- Interactive map of the Gurdwara Guru Singh Sabha, Kedli Kalan area

General information
- Architectural style: Sikh architecture
- Location: Kedli Kalan, Hunterganj, Jharkhand, India
- Coordinates: 24°25′33″N 84°49′15″E﻿ / ﻿24.42597°N 84.82071°E
- Completed: 18th Century

= Gurdwara Guru Singh Sabha Kedli Kalan =

Gurdwara Guru Singh Sabha, Kedli Kalan, is one of the oldest gurdwara of Eastern India.

== History ==
When Guru Nanak was on his first Udasi he travelled towards East of India and passed through Bihar. He came and stopped at Kedli Chatti (Kalan) situated on the banks of and he taught about Sikhism to local population which attracted a lot of locals.

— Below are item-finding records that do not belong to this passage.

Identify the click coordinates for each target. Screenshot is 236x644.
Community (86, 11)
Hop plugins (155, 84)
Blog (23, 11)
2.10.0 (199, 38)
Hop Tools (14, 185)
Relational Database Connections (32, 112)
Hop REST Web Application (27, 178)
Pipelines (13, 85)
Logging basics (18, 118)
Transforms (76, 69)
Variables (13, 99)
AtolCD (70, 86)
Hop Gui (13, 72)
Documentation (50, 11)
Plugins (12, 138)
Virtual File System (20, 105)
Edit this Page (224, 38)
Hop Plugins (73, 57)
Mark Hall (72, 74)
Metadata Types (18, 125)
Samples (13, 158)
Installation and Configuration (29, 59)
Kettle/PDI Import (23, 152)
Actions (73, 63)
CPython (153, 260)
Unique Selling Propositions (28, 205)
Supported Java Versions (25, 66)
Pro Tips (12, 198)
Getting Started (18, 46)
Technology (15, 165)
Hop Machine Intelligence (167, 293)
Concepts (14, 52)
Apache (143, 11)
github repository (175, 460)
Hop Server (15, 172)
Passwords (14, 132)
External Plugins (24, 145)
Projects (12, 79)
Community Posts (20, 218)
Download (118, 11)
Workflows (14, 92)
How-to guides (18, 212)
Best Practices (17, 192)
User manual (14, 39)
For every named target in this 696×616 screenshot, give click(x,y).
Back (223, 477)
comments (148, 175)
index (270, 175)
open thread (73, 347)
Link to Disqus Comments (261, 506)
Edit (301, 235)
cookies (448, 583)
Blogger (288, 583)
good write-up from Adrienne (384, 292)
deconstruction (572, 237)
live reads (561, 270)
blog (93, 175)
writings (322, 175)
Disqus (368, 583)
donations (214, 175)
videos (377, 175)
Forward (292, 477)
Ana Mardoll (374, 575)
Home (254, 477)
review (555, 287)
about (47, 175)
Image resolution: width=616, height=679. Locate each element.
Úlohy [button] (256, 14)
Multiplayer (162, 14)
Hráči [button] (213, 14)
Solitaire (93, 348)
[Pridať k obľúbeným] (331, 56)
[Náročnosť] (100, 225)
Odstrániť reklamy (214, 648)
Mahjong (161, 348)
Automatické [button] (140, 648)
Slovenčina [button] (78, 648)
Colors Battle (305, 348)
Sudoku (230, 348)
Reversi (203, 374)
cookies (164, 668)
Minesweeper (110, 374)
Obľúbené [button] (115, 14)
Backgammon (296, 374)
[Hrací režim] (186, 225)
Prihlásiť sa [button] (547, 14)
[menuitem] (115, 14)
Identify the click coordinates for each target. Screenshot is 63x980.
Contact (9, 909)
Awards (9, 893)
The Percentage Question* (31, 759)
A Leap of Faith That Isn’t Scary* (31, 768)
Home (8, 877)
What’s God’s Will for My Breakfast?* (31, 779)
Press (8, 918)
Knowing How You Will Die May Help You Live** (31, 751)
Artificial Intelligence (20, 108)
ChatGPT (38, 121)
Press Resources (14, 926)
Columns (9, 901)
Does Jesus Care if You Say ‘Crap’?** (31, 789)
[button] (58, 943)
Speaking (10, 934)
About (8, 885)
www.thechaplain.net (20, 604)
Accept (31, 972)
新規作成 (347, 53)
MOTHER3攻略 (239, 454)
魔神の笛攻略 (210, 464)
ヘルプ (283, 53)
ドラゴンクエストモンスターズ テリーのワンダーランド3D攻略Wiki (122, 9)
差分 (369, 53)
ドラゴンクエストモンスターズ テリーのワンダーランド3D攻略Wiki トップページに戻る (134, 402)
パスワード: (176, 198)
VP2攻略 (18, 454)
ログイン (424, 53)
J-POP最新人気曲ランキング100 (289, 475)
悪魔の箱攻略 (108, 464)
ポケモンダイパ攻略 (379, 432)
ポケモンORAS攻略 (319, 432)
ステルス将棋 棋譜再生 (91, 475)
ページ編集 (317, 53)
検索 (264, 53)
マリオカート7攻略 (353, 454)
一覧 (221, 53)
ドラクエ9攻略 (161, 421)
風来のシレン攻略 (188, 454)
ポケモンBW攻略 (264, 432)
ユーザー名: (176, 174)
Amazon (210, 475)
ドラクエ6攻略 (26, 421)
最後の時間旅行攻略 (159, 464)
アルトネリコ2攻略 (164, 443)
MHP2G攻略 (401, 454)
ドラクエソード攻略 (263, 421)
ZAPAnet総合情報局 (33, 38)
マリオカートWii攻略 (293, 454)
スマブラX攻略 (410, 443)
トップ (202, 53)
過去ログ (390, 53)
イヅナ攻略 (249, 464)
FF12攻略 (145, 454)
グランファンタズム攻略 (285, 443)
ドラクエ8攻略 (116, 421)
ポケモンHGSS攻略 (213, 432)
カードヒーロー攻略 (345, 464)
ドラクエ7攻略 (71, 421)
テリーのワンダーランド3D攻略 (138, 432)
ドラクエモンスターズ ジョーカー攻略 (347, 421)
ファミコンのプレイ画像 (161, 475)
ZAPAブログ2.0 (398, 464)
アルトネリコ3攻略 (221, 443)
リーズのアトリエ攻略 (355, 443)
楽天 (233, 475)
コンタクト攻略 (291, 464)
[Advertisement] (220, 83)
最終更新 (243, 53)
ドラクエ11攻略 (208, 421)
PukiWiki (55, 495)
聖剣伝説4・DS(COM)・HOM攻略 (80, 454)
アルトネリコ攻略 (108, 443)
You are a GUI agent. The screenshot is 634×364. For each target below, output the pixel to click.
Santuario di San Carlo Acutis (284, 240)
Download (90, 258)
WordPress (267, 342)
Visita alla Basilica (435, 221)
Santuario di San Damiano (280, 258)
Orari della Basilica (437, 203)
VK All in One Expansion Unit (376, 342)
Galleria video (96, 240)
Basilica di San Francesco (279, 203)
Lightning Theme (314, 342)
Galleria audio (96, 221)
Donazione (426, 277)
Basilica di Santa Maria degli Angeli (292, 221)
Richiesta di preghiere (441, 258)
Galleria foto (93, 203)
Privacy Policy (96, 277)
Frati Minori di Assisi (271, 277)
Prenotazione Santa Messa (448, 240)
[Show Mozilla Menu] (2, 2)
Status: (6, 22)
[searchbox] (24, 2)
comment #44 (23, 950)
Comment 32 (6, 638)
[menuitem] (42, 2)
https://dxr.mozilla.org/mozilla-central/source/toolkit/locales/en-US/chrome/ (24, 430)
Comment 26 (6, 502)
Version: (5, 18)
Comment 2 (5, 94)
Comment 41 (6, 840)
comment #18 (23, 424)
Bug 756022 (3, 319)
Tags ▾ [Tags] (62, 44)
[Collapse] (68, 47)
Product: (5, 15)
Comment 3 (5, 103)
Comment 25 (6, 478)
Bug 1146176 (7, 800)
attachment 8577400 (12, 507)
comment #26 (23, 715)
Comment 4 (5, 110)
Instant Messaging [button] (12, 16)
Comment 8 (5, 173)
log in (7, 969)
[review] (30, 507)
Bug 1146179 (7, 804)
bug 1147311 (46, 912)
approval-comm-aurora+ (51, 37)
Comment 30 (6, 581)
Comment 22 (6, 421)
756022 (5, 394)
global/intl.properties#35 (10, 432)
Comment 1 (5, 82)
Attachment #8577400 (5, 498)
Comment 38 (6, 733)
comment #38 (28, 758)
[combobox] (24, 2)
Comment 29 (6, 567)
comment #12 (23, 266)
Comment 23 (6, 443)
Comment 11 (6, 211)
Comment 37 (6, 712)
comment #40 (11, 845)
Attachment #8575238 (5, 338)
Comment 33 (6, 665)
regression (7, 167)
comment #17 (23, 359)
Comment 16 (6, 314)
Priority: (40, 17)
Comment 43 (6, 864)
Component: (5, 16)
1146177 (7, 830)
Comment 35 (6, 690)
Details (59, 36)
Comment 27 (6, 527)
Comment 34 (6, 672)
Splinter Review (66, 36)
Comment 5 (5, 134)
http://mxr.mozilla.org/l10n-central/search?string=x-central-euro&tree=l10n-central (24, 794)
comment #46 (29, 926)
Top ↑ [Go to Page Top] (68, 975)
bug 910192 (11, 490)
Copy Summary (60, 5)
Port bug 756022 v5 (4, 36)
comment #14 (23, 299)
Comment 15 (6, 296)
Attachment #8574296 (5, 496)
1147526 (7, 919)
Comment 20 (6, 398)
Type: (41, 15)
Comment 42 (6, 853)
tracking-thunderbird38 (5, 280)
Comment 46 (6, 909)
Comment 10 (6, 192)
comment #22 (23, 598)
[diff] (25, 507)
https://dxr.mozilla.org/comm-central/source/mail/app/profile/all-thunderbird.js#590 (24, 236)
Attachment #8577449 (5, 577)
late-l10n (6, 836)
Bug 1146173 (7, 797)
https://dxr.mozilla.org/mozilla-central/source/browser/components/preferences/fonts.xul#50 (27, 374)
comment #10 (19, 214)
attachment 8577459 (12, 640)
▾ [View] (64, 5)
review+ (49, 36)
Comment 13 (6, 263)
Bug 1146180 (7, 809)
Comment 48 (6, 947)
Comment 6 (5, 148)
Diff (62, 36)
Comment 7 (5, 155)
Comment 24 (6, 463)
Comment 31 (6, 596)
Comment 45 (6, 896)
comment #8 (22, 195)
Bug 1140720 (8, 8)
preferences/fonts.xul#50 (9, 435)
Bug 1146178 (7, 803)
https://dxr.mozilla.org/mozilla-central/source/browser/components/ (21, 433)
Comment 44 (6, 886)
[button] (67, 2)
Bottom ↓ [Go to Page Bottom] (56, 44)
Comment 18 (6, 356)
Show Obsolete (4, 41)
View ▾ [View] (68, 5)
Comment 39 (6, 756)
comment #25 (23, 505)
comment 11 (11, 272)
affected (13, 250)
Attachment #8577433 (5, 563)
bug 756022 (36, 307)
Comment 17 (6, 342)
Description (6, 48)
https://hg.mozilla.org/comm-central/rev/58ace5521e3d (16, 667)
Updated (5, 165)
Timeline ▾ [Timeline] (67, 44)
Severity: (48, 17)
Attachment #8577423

Guru Tegh Bahadur, also visited the place while his travel towards Gaya and Patna from Varanasi. Gurdwara also have a 200 year old hand-written Guru Granth Sahib.

Few Nanakpanthi Hindus used to live here but later, some converted Agrahari Sikh from Eastern Uttar Pradesh used to come here for timber business and finally settled here after knowing the place related to the Udasi tour of Guruji. They also built a gurdwara at Dumari area of Hunterganj.